### [TASK BRIEF]
Give again only the lines from the line that holds "Image resolution: width=348" to the end of the data, inclusive, omitting all pictures.

▽

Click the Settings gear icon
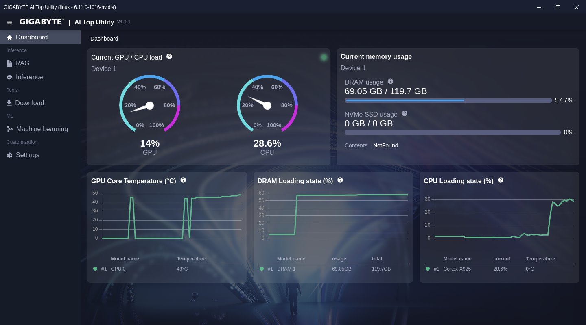The image size is (586, 325). (9, 155)
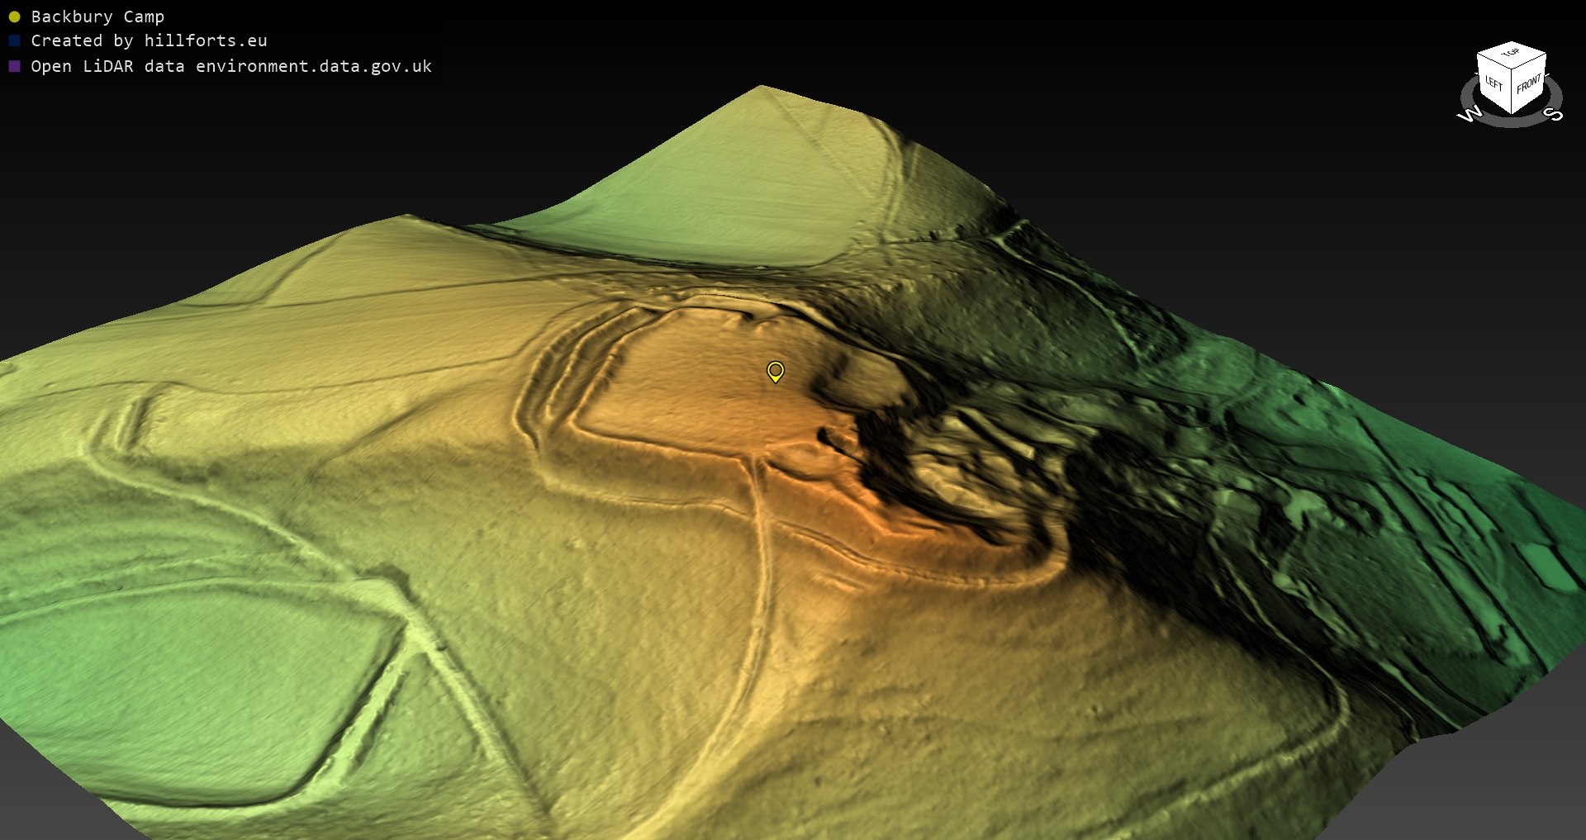Click the edge between LEFT and FRONT faces
The width and height of the screenshot is (1586, 840).
[x=1512, y=93]
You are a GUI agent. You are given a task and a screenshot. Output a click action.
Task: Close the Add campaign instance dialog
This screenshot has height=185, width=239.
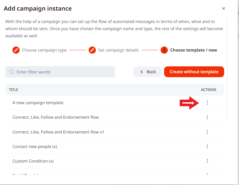tap(224, 8)
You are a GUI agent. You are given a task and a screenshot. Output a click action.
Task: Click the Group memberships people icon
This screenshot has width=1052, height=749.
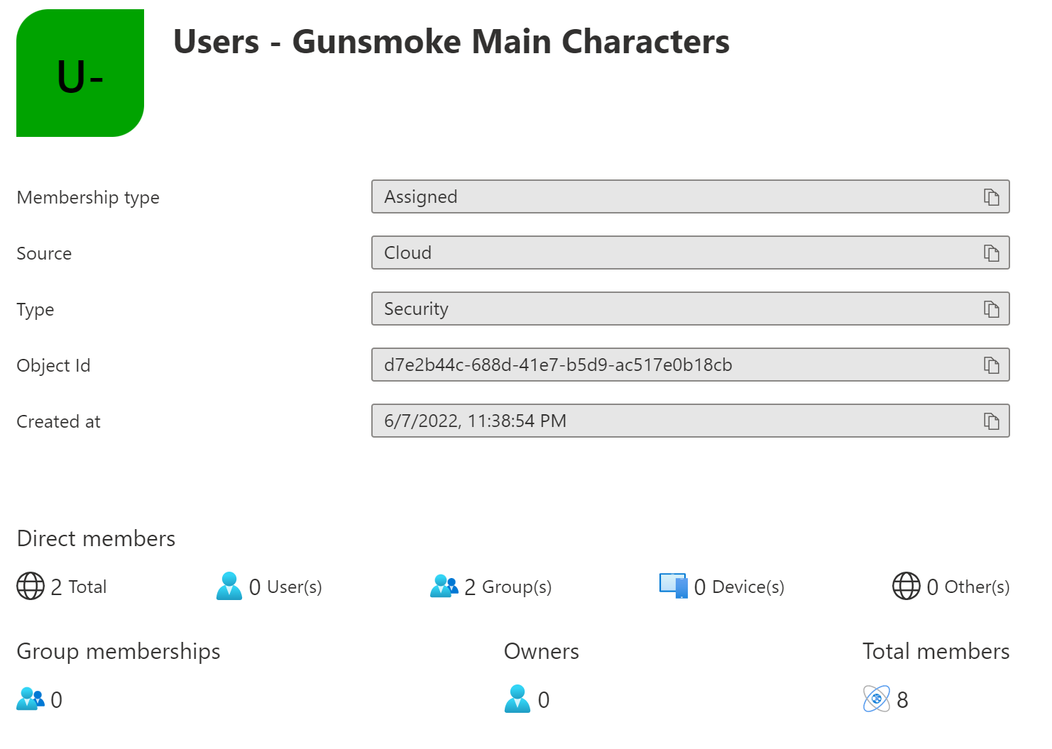(30, 699)
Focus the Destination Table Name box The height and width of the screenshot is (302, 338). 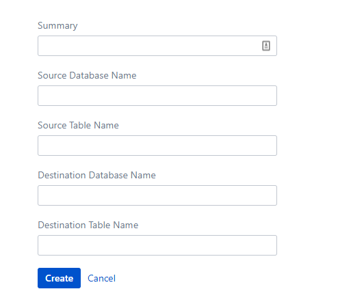(157, 245)
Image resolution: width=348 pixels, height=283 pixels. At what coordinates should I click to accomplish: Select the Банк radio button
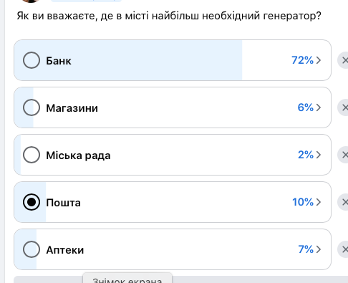[x=32, y=60]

△

### [ANSWER BELOW]
Image resolution: width=348 pixels, height=283 pixels. At what coordinates should I click to accomplish: Select the Банк radio button
[x=32, y=60]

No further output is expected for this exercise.